■ **Requirements**: Return these lines exactly as they appear, from the first to the last.

■ **The data**:

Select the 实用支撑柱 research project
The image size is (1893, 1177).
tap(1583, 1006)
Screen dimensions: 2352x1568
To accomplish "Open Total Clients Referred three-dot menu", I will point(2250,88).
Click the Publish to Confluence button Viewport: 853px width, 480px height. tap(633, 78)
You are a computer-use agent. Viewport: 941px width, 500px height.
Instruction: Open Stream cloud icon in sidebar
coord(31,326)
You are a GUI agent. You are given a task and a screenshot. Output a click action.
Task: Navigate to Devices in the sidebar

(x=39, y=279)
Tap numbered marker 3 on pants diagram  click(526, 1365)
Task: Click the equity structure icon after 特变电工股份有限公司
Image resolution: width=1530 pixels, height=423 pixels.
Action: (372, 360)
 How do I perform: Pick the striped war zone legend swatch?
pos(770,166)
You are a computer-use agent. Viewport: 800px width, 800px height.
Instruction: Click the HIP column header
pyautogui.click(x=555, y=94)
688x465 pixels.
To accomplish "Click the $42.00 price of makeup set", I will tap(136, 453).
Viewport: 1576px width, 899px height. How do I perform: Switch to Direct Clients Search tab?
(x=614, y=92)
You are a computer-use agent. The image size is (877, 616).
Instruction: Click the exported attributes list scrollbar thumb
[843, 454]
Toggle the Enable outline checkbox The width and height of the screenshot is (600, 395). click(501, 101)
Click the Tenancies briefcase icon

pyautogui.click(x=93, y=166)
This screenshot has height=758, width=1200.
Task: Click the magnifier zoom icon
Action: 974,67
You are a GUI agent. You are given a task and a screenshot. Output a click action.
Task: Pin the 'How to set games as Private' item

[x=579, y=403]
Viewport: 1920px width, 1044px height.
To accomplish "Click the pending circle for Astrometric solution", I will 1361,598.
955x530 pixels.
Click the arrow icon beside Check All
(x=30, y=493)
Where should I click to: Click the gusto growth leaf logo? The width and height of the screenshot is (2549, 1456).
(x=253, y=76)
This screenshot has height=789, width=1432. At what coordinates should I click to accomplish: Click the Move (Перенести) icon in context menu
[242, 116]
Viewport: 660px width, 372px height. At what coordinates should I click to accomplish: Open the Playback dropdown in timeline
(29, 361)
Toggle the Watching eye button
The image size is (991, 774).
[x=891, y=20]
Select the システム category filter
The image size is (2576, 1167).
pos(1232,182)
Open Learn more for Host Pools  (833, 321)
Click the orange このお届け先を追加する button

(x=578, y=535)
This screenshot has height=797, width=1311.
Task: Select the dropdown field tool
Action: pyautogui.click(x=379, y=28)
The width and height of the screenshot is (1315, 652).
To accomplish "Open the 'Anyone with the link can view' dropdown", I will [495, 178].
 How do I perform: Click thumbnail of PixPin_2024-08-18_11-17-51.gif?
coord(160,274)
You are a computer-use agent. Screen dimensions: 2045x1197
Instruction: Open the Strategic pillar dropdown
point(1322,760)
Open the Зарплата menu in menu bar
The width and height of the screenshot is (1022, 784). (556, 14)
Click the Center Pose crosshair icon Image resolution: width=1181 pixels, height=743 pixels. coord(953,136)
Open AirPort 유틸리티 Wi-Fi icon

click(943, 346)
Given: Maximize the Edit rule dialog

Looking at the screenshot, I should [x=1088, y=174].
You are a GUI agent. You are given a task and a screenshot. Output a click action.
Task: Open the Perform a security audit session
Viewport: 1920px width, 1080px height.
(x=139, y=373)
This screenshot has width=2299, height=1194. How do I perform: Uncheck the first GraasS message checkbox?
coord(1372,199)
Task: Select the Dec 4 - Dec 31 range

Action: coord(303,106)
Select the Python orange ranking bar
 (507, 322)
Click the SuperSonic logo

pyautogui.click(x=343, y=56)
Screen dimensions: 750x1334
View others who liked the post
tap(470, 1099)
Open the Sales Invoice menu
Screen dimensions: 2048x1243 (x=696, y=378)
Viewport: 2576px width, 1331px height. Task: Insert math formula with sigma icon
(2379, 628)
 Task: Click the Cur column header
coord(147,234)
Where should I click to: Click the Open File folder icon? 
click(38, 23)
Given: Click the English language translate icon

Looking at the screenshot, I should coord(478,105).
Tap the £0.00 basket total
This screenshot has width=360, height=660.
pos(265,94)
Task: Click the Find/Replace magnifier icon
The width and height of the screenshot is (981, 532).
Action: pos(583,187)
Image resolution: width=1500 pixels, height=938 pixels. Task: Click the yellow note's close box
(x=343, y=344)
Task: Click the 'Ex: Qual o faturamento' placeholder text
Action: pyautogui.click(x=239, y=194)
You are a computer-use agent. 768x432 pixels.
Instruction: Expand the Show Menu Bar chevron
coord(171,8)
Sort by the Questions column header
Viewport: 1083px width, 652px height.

■ **Solution to this problem**:
Select the 实用支撑柱 research project
The image size is (1893, 1177).
tap(1583, 1006)
Screen dimensions: 2352x1568
To accomplish "Open Total Clients Referred three-dot menu", I will point(2250,88).
Click the Publish to Confluence button Viewport: 853px width, 480px height. tap(633, 78)
You are a computer-use agent. Viewport: 941px width, 500px height.
Instruction: Open Stream cloud icon in sidebar
coord(31,326)
You are a GUI agent. You are given a task and a screenshot. Output a click action.
Task: Navigate to Devices in the sidebar

(x=39, y=279)
Tap numbered marker 3 on pants diagram  click(526, 1365)
Task: Click the equity structure icon after 特变电工股份有限公司
Image resolution: width=1530 pixels, height=423 pixels.
Action: (372, 360)
 How do I perform: Pick the striped war zone legend swatch?
pos(770,166)
You are a computer-use agent. Viewport: 800px width, 800px height.
Instruction: Click the HIP column header
pyautogui.click(x=555, y=94)
688x465 pixels.
To accomplish "Click the $42.00 price of makeup set", I will tap(136, 453).
Viewport: 1576px width, 899px height. How do I perform: Switch to Direct Clients Search tab?
(x=614, y=92)
You are a computer-use agent. The image size is (877, 616).
Instruction: Click the exported attributes list scrollbar thumb
[843, 454]
Toggle the Enable outline checkbox The width and height of the screenshot is (600, 395). click(501, 101)
Click the Tenancies briefcase icon

pyautogui.click(x=93, y=166)
This screenshot has height=758, width=1200.
Task: Click the magnifier zoom icon
Action: 974,67
You are a GUI agent. You are given a task and a screenshot. Output a click action.
Task: Pin the 'How to set games as Private' item

[x=579, y=403]
Viewport: 1920px width, 1044px height.
To accomplish "Click the pending circle for Astrometric solution", I will 1361,598.
955x530 pixels.
Click the arrow icon beside Check All
(x=30, y=493)
Where should I click to: Click the gusto growth leaf logo? The width and height of the screenshot is (2549, 1456).
(x=253, y=76)
This screenshot has height=789, width=1432. At what coordinates should I click to accomplish: Click the Move (Перенести) icon in context menu
[242, 116]
Viewport: 660px width, 372px height. At what coordinates should I click to accomplish: Open the Playback dropdown in timeline
(29, 361)
Toggle the Watching eye button
The image size is (991, 774).
[x=891, y=20]
Select the システム category filter
The image size is (2576, 1167).
pos(1232,182)
Open Learn more for Host Pools  (833, 321)
Click the orange このお届け先を追加する button

(x=578, y=535)
This screenshot has height=797, width=1311.
Task: Select the dropdown field tool
Action: pyautogui.click(x=379, y=28)
The width and height of the screenshot is (1315, 652).
To accomplish "Open the 'Anyone with the link can view' dropdown", I will [495, 178].
 How do I perform: Click thumbnail of PixPin_2024-08-18_11-17-51.gif?
coord(160,274)
You are a computer-use agent. Screen dimensions: 2045x1197
Instruction: Open the Strategic pillar dropdown
point(1322,760)
Open the Зарплата menu in menu bar
The width and height of the screenshot is (1022, 784). (556, 14)
Click the Center Pose crosshair icon Image resolution: width=1181 pixels, height=743 pixels. coord(953,136)
Open AirPort 유틸리티 Wi-Fi icon

click(943, 346)
Given: Maximize the Edit rule dialog

Looking at the screenshot, I should [x=1088, y=174].
You are a GUI agent. You are given a task and a screenshot. Output a click action.
Task: Open the Perform a security audit session
Viewport: 1920px width, 1080px height.
(x=139, y=373)
This screenshot has width=2299, height=1194. How do I perform: Uncheck the first GraasS message checkbox?
coord(1372,199)
Task: Select the Dec 4 - Dec 31 range

Action: coord(303,106)
Select the Python orange ranking bar
 (507, 322)
Click the SuperSonic logo

pyautogui.click(x=343, y=56)
Screen dimensions: 750x1334
View others who liked the post
tap(470, 1099)
Open the Sales Invoice menu
Screen dimensions: 2048x1243 (x=696, y=378)
Viewport: 2576px width, 1331px height. Task: Insert math formula with sigma icon
(2379, 628)
 Task: Click the Cur column header
coord(147,234)
Where should I click to: Click the Open File folder icon? 
click(38, 23)
Given: Click the English language translate icon

Looking at the screenshot, I should coord(478,105).
Tap the £0.00 basket total
This screenshot has width=360, height=660.
pos(265,94)
Task: Click the Find/Replace magnifier icon
The width and height of the screenshot is (981, 532).
Action: pos(583,187)
Image resolution: width=1500 pixels, height=938 pixels. Task: Click the yellow note's close box
(x=343, y=344)
Task: Click the 'Ex: Qual o faturamento' placeholder text
Action: pyautogui.click(x=239, y=194)
You are a computer-use agent. 768x432 pixels.
Instruction: Expand the Show Menu Bar chevron
coord(171,8)
Sort by the Questions column header
Viewport: 1083px width, 652px height.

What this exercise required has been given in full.